Rotary extrusion forming method for magnesium alloy plate with weak anisotropy and high toughness

Abstract

The invention discloses a rotary extrusion forming method for a low-anisotropy high-toughness magnesium alloy plate, which comprises the following steps of: placing a blank from an extrusion section cavity, rotating a male die under the driving of a rotating mechanism, carrying out axial feeding motion together with a base plate under the driving of an axial moving mechanism, and meanwhile, carrying out axial feeding motion on a helical rack at the edge part of the base plate, the helical rack is meshed with the second helical gear to enable the helical rack to rotate, the second helical gear is meshed with the first helical gear to enable the first helical gear to rotate and drive the inner female die to rotate, the male die enters from an extrusion-in section cavity, and the blank is pushed to an extrusion working belt through axial feeding and the male die.

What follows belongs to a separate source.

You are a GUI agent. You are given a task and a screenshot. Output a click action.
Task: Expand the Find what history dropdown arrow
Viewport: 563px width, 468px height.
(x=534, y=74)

And the two ends of the blank are simultaneously subjected to rotation of the male die and the inner female die in two opposite directions, and the blank is continuously extruded from the extrusion-in section cavity to the extrusion-out section cavity in the axial direction along with continuous axial extrusion of the male die, so that a plate is obtained. By means of the method, the magnesium alloy plate which is more uniform in ultra-fine grain structure, high in strength and toughness and weak in anisotropy can be obtained.

Description

technical field [0001] The invention belongs to the technical field of metal plastic deformation, and in particular relates to a rotary extrusion forming method for a weakly anisotropic, high-strength and tough magnesium alloy sheet. Background technique [0002] Sheets are widely used in military, aerospace, automotive, marine and electronic fields. The complex service environment requires them to have high strength, toughness and weak anisotropy. At present, the traditional sheet forming methods are mainly rolling, twin-roll casting and extrusion forming, among which the sheet manufacturing of magnesium alloys mostly adopts the process path combining extrusion billet and rolling. Magnesium alloy has a close-packed hexagonal structure, which has poor plasticity at room temperature and is difficult to deform. During the low-temperature rolling process, there are few activated slip systems, and the basal plane slip is dominant, forming a strong basal plane texture and showing...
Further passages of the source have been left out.